What is the difference between xá xíu and char siu? They are the same dish. Xá xíu is the Vietnamese transliteration of the Cantonese char siu. Vietnamese xá xíu uses hoisin sauce as the marinade base and tends toward a sweeter profile. Cantonese char siu traditionally uses maltose and sometimes red fermented tofu, which produces a different color and a more complex savory note. The core technique is identical.
Can I use pork belly instead of pork shoulder? Yes. Pork belly produces a richer, fattier result with more rendered fat in the finished sandwich. The roasting time is the same. The slices will show a visible fat layer which changes the texture inside the sandwich. Both are correct. Shoulder is the more common choice at Vietnamese bánh mì shops.
Do I need a rack for roasting? Yes. The rack keeps the pork elevated above the rendered fat and drippings. Pork sitting in its own fat during roasting steams rather than roasts and the exterior never develops the lacquered crust. A roasting pan with a rack produces the correct result.
How do I know when the pork is done? The exterior should be deeply caramelized and slightly sticky when touched.

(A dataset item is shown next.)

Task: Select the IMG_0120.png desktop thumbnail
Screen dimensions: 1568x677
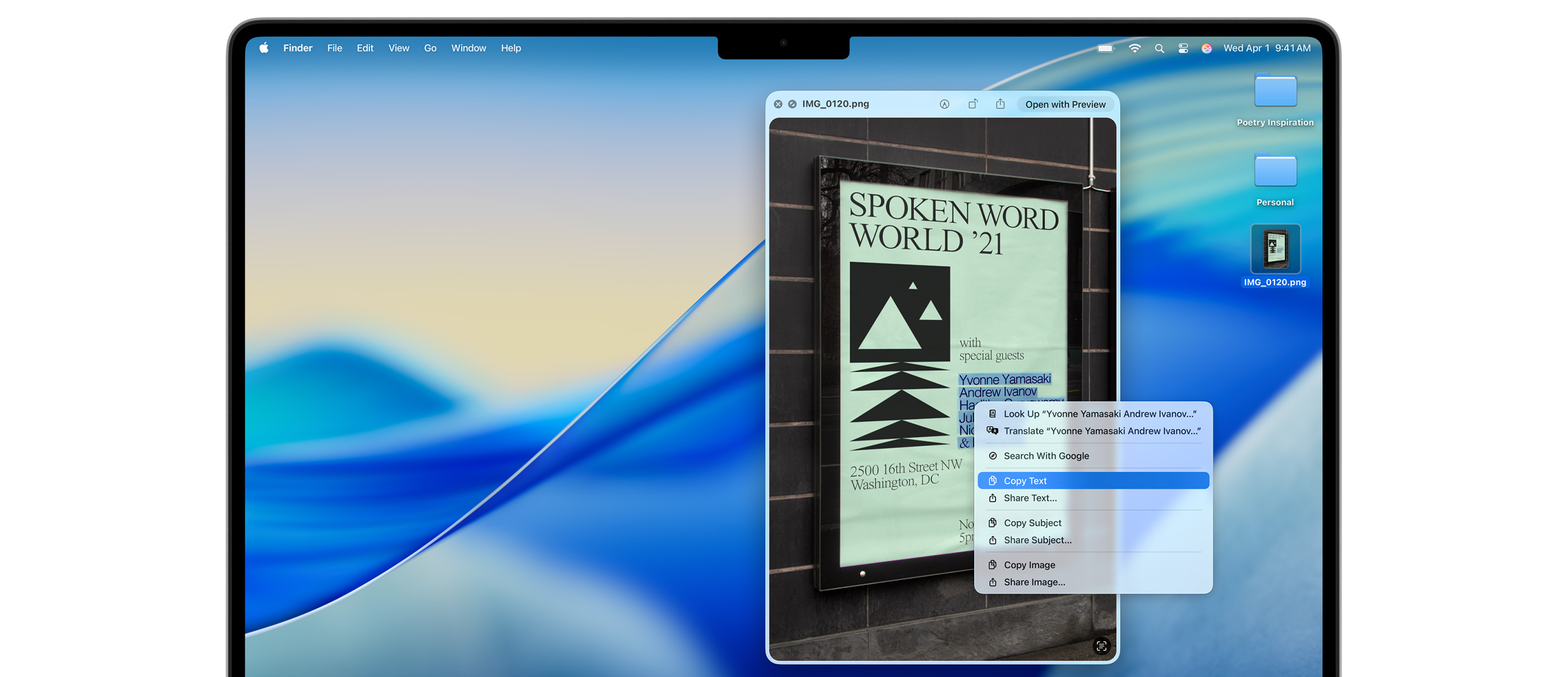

The internal temperature should reach 68°C (155°F). Use an instant-read thermometer for accuracy. Do not rely on color alone. The marinade darkens faster than the pork cooks through.
Can I make xá xíu on a grill? Yes. A charcoal grill produces an excellent result with additional smokiness. Cook over medium indirect heat for 20 minutes, then move to direct heat for the final 5 minutes to develop the caramelized crust. The same glaze timing applies. Brush with reserved marinade in the final stage only.